Bundesregierung gegen Änderungen bei Defizitberechnung
Berlin (dpa) - EU-Überlegungen zu neuen Berechnungsmethoden von Haushaltsdefiziten der Mitgliedsländer stoßen bei der Bundesregierung auf Widerstand.
„Die Bundesregierung lehnt Maßnahmen ab, die zu einer Aufweichung der europäischen Stabilitätsverpflichtungen führen könnten“, sagte ein Sprecher des Bundeswirtschaftsministeriums am Samstag in Berlin. Das mühsam wiedergewonnene Vertrauen der Märkte dürfe auf keinen Fall gefährdet werden. „Deshalb darf die jetzige Schätzmethode keinesfalls so verändert werden, dass die Stabilitätsanforderungen an die Länder verringert werden.“
Zuvor war bekannt geworden, dass ein entsprechender Vorschlag der EU-Kommission derzeit in Brüssel auf Fachebene diskutiert wird. Das hatte der Sprecher von EU-Währungskommissar Olli Rehn am Freitag bestätigt. Eine Entscheidung sei noch nicht gefallen. Demnach geht es um die Berechnung des sogenannten strukturellen Defizits der Mitgliedsländer.
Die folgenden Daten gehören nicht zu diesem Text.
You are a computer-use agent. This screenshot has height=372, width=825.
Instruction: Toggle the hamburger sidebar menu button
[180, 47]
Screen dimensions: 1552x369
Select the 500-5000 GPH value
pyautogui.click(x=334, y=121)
Das Strukturdefizit wird bei der Beurteilung von Schuldensündern häufig herangezogen - dabei werden gegenüber dem nominalen Defizit Sonderfaktoren wie Konjunktureinflüsse ausgeblendet.
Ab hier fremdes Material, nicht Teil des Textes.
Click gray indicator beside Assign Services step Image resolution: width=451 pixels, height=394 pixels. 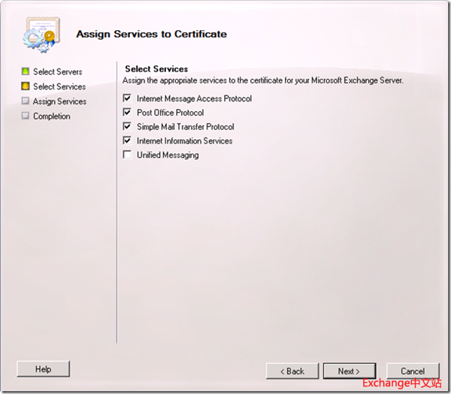(26, 102)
Die „Frankfurter Allgemeine Zeitung“ schrieb am Samstag, die von den EU-Beamten diskutierte neue Berechnungsmethode würde vor allem Spanien und anderen südeuropäischen Ländern entgegenkommen. Es werde offenbar erwogen, die Methode so zu verändern, dass Krisenstaaten mit hoher Arbeitslosigkeit besser dastehen als bisher. Das könnte zu milderen Sparauflagen führen.
Die Kommission als Hüterin des Euro-Stabilitätspaktes kommt in der Krise Schuldenländern mit einer sehr breiten und detaillierten Analyse von Konjunktur- und Budgetdaten bereits entgegen. Viele Länder bekamen im laufenden Jahr wegen der Krise mehr Zeit zum Sparen. So hat Frankreich bis 2015 Zeit, sein (nominales) Defizit unter die Marke von drei Prozent der Wirtschaftsleistung zu drücken.